BResNet16-2DD is a custom 2D deep learning architecture inspired by ResNet but designed with efficiency in mind. Unlike conventional ResNet models, which use basic residual layers (for ResNet-18 and ResNet-34) and bottleneck residual layers (for ResNet-50 and above), BResNet16 is optimized for lightweight performance, making it ideal for edge devices and performance-critical applications.
In traditional ResNet architectures:
- Basic residual layers stack two convolutional layers on the main path and one convolutional layer on the shortcut path.
- Bottleneck residual layers stack three convolutional layers on the main path, with the first and last layers being 1x1 convolutions (bottleneck layers) to reduce computation.
A conventional ResNet model has an input stem, four stages, and an output layer. Each stage typically contains at least two residual blocks, making it impossible to create standard 18 and 34 variants using only bottleneck layers. The closest possible variant is 16, hence the name BResNet16 (Bottleneck Residual Network 16).
To maintain efficiency while preserving the essential structure of ResNet, each stage in BResNet16 contains only a single Bottleneck Residual Block instead of the usual two. The stages are defined as follows:
# Backbone
self.block = BottleneckResidual2DD(filters=64, strides=(1, 1))

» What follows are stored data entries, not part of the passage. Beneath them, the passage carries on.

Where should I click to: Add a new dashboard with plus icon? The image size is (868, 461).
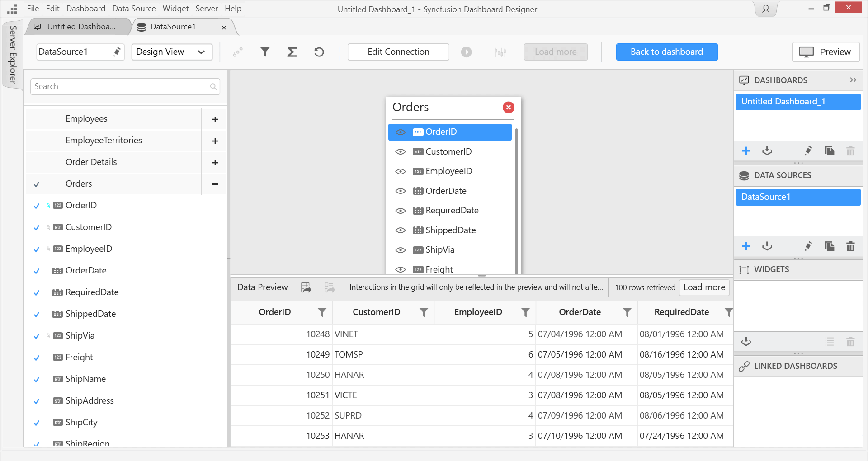pos(746,151)
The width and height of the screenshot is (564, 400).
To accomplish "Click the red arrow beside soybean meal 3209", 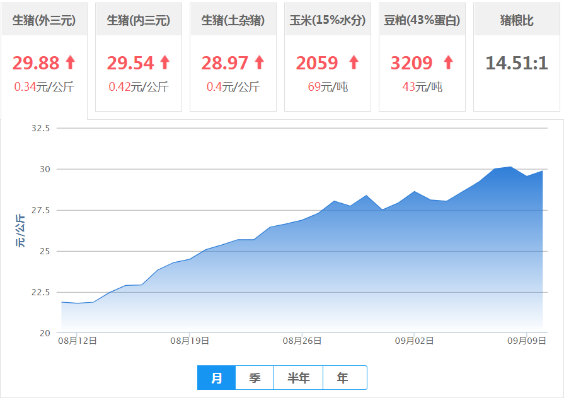I will coord(448,62).
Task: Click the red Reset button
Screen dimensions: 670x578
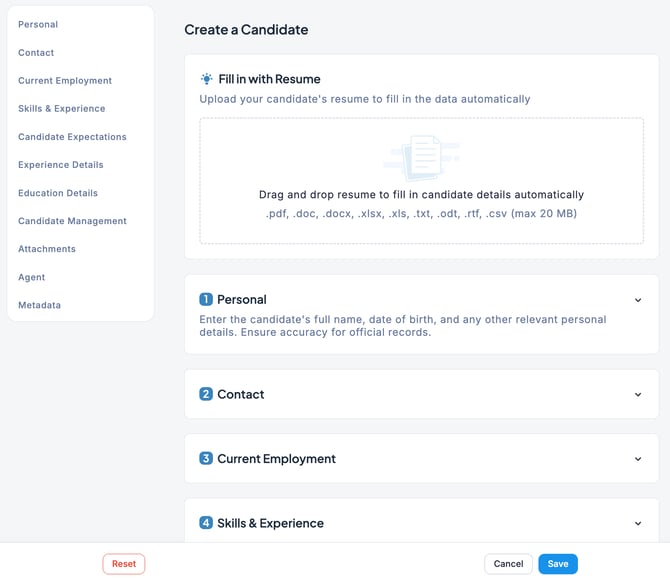Action: click(x=124, y=564)
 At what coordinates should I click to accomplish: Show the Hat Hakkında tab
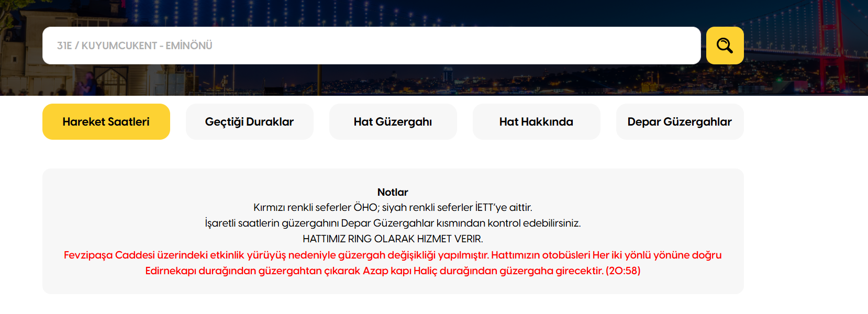(x=536, y=122)
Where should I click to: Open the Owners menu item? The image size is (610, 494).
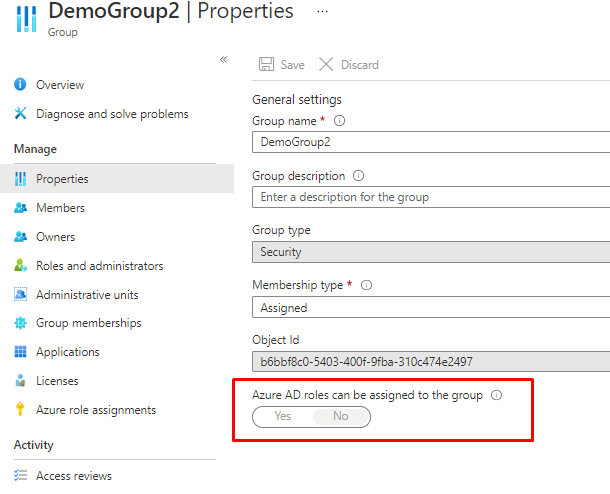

self.block1 = BottleneckResidual2DD(filters=128, strides=(2, 2))
self.block2 = BottleneckResidual2DD(filters=256, strides=(2, 2))
self.block3 = BottleneckResidual2DD(filters=512, strides=(2, 2))
BResNet16 incorporates improvements from the paper "Bag of Tricks for Image Classification with Convolutional Neural Networks" alongside additional optimizations to enhance efficiency and performance.
This repository also includes implementations of the Hardswish and Mish activation functions:
The codebase is fully integratable inside the TensorFlow and Keras code pipelines.
- Modified Stem: Utilizes three convolutional layers instead of a single one.
- ResNet-B Inspired Strides: Moved the stride placement in the residual blocks from the first convolution to the second.
- ResNet-D Inspired Shortcut: Introduces an average pooling layer before the 1x1 convolution in the shortcut connection.
- Modified Channel Count: The number of channels has been adjusted to better maintain a compact model size. Specifically, the filter count in the first two layers in the main path is reduced by a factor of 4, creating a squeeze-and-expansion effect (the final output channel count remains scaled by a factor of 4).
Note: The image is sourced from the referenced paper.
This code is compatible with Python 3.12.8 and TensorFlow 2.18.0.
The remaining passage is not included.